Si le taux de fécondité est de 1,5, le nombre de naissances diminue de moitié en deux générations. En trois générations, il est réduit de trois fois. Pour les pays où la fécondité reste à 1,2, le nombre de naissances est divisé par trois en deux générations et par cinq en trois générations, entraînant une véritable désertification démographique.
Aussi à prendre en compte:
ANALYSE – La diminution du taux de natalité, un nouvel enjeu économique à surmonter pour la France.
L'arrivée de migrants est un soutien crucial pour la France qui doit faire face au vieillissement de sa population.
Peut-on supposer que les pays européens seront confrontés à un dépeuplement de cette envergure ? Étant donné qu'il s'agit de pays riches, bénéficiant d'un climat tempéré et faisant partie d'une population mondiale en croissance pendant encore un certain temps, il est très peu probable que cela se produise.

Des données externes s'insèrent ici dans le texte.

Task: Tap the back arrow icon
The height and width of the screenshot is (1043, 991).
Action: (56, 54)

De plus, ils auront besoin d'immigration pour faire face aux besoins d'une population vieillissante et pour limiter les risques, notamment géostratégiques, liés au déclin démographique. La situation est similaire dans les grands pays occidentaux, avec des taux de fécondité de 1,66 aux États-Unis, de 1,43 au Canada et de 1,53 au Royaume-Uni.

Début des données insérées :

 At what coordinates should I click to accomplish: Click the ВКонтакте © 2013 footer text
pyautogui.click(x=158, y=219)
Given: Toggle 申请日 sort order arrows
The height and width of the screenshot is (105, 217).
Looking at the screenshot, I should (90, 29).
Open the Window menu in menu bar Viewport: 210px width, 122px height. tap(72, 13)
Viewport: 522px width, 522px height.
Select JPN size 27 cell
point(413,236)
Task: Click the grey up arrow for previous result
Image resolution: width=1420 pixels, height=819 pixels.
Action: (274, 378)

Flux migratoire assimilable
En ce qui concerne l'Union européenne, compte tenu de l'absence d'une augmentation de la natalité, il semble inévitable de compenser au moins partiellement le déclin démographique par l'immigration. Cela risque de conduire à une compétition internationale de plus en plus intense et sévère en matière d'immigration. Ne pouvons-nous pas déjà le constater actuellement ?
En ce qui concerne notre pays, étant membre de l'espace Schengen de libre circulation, il est important de prendre en compte ce qui se passe autour de nous. Il est essentiel de prévoir un flux migratoire croissant à l'échelle européenne, de le structurer en termes de volume et de nature, et d'intégrer les immigrants, qu'ils soient anciens ou nouveaux. Il est nécessaire que ce flux migratoire soit suffisant en nombre, qu'il puisse être intégré et qu'il ait le désir de s'intégrer, tout en contribuant de manière adéquate à la couverture des besoins économiques de nos pays respectifs, après avoir pris en compte les ressources internes disponibles.
Également à lire:
ENTRETIEN – Sacha Houlié : concernant l'immigration, "il serait irresponsable de s'écarter de notre ligne politique fondamentale".

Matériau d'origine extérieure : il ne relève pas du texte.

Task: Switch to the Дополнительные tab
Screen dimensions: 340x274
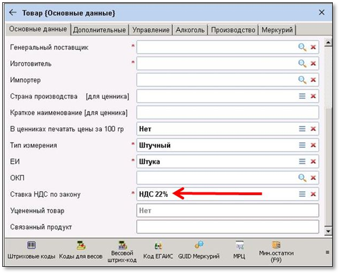Action: tap(99, 30)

Selon Marine Le Pen, le Rassemblement National (RN) s'oppose fermement à cette loi sur l'immigration.
Est-ce que la discussion ne devrait pas se concentrer davantage sur la trajectoire démographique qui nous concerne, ainsi que nos voisins, que ce soit en ce qui concerne notre propre politique d'immigration, notre politique du travail incluant une politique proactive de retour à l'emploi ou notre contribution à la politique européenne ?
Didier Bazzocchi occupe le poste de vice-président au CRAPS, un groupe de réflexion spécialisé dans le domaine de la protection sociale.
Régis de Laroullière fait partie de l'organisation CRAPS et il participe également à l'animation des Forums Mac Mahon.
Régis de Laroullière et Didier Bazzocchi sont les auteurs de ce texte.